**Task objective:**
Rewrite the listing from the line with "You are a computer-use agent. The image size is (1280, 720)." to the line with "pos(802,780)", changing "hotbar" to "toolbar" and leaving everything else as it stands.

"""

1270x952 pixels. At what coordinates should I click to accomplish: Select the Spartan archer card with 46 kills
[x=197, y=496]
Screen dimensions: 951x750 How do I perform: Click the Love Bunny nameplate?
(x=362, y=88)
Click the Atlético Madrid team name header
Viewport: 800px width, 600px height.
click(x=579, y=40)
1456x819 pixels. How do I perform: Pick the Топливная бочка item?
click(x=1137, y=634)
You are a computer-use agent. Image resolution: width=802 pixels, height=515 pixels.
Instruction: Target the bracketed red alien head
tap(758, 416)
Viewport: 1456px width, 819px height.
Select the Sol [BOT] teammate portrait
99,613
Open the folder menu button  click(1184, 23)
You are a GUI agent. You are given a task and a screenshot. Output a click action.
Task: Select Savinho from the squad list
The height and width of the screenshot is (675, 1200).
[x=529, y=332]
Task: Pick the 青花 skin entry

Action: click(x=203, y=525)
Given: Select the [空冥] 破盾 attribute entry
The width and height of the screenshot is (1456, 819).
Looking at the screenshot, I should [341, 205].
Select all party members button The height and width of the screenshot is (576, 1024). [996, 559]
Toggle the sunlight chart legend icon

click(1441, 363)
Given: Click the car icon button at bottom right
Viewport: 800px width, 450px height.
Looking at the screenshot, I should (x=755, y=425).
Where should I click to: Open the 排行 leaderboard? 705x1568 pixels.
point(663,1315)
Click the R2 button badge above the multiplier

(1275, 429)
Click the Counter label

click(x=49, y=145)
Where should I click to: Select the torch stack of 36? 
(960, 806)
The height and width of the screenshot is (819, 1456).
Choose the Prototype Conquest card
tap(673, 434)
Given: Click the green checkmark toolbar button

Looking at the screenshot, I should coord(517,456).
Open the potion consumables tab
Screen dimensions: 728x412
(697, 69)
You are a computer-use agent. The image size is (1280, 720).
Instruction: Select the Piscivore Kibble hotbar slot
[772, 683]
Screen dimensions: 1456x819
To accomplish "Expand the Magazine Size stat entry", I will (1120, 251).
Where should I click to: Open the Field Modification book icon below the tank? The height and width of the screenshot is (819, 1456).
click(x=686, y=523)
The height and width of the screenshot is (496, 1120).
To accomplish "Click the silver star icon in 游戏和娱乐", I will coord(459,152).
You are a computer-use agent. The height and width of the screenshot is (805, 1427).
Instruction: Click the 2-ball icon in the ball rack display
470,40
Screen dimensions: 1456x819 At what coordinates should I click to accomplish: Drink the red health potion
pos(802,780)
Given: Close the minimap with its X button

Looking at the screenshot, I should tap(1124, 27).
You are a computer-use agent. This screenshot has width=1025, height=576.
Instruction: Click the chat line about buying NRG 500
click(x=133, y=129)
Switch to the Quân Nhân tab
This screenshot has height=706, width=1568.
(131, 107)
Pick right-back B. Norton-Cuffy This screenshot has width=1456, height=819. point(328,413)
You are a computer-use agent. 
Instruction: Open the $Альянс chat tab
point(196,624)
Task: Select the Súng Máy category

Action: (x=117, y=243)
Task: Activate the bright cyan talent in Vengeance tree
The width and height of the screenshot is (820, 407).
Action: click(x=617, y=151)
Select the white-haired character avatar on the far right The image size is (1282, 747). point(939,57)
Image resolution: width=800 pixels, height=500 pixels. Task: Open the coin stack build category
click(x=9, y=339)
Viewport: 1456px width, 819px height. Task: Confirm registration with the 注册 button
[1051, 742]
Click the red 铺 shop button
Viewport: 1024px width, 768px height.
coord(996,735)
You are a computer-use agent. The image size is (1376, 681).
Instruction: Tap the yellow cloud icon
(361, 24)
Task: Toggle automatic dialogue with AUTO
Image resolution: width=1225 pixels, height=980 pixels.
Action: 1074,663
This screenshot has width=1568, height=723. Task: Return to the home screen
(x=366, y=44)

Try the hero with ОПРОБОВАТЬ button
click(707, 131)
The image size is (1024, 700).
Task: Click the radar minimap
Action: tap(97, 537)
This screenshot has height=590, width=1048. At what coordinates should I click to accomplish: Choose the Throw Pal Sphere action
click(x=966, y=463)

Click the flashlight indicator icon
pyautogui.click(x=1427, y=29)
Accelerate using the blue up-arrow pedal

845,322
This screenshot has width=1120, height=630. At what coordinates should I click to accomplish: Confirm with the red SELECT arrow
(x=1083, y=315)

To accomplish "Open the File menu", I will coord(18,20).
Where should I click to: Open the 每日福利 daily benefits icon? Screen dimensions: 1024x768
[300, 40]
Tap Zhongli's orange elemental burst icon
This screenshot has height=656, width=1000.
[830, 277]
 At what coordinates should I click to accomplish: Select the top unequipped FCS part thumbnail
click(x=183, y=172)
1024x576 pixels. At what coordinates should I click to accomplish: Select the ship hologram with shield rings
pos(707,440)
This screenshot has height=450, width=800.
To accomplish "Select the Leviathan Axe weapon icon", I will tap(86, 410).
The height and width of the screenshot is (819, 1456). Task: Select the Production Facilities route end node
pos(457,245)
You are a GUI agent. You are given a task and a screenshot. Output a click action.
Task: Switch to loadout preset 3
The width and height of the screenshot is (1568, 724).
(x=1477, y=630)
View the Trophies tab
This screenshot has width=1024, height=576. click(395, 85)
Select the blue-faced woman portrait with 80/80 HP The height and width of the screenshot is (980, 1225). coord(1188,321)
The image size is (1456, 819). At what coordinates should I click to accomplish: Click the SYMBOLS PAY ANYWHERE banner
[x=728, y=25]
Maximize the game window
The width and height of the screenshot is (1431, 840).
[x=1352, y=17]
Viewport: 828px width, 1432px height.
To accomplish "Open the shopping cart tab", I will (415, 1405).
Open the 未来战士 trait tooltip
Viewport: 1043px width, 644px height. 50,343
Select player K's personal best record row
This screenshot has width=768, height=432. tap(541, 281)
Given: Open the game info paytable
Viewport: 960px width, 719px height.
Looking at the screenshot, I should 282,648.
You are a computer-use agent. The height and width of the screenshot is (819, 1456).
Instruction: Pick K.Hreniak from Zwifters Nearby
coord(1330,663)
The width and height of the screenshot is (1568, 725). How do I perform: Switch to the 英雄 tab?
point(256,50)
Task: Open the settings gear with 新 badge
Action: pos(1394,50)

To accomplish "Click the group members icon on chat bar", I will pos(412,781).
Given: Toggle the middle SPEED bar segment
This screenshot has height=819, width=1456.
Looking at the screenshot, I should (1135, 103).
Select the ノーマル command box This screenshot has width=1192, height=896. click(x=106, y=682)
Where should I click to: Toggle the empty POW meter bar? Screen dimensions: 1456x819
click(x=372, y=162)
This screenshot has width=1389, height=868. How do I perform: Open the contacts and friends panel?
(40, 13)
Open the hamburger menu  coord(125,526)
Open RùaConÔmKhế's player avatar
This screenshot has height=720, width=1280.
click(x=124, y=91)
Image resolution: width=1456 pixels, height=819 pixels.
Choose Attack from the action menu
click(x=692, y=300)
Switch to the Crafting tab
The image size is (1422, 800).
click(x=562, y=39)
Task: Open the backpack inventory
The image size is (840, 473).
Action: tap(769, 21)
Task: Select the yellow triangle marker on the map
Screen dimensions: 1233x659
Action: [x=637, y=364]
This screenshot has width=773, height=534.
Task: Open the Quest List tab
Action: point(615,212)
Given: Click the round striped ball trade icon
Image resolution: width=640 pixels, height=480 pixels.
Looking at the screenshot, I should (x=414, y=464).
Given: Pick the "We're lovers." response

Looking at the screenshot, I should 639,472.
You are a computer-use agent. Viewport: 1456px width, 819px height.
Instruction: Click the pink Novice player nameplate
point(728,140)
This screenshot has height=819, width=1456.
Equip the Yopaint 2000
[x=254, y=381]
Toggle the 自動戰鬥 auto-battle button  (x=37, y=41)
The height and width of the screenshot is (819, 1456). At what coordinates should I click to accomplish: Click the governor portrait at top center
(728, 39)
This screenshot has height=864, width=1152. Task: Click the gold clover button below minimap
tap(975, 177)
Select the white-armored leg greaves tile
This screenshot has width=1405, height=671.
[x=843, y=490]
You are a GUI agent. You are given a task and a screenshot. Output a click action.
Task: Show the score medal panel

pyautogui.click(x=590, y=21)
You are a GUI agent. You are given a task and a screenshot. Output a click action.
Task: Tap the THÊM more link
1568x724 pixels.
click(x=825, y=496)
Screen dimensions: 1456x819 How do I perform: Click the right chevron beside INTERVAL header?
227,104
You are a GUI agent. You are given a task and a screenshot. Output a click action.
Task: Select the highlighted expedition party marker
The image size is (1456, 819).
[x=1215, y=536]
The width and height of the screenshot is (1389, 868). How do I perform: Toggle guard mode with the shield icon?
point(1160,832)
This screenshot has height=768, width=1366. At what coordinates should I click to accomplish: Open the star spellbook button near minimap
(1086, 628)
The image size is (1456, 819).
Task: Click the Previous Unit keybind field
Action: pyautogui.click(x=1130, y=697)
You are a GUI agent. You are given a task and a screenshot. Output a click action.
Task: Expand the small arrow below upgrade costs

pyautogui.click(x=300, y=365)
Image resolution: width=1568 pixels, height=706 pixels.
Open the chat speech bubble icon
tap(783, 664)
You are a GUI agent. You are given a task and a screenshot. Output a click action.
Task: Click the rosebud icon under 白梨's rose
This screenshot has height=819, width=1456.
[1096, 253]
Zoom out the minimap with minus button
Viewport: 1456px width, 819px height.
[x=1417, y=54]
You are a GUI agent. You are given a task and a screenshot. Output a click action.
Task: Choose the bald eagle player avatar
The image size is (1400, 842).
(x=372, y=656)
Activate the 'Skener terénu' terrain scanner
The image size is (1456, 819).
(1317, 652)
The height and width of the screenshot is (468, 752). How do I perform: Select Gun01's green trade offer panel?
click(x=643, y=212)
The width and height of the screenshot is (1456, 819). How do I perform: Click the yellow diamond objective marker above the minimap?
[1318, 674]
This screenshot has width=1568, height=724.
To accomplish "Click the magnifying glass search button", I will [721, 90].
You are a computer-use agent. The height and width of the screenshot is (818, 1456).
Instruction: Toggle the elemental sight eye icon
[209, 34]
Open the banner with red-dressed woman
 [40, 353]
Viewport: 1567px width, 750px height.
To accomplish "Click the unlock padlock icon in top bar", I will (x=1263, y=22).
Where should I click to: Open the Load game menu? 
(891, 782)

"""

**In response:**
You are a computer-use agent. The image size is (1280, 720).
Instruction: Select the Piscivore Kibble toolbar slot
[772, 683]
Screen dimensions: 1456x819
To accomplish "Expand the Magazine Size stat entry", I will (1120, 251).
Where should I click to: Open the Field Modification book icon below the tank? The height and width of the screenshot is (819, 1456).
click(x=686, y=523)
The height and width of the screenshot is (496, 1120).
To accomplish "Click the silver star icon in 游戏和娱乐", I will coord(459,152).
You are a computer-use agent. The height and width of the screenshot is (805, 1427).
Instruction: Click the 2-ball icon in the ball rack display
470,40
Screen dimensions: 1456x819 At what coordinates should I click to accomplish: Drink the red health potion
pos(802,780)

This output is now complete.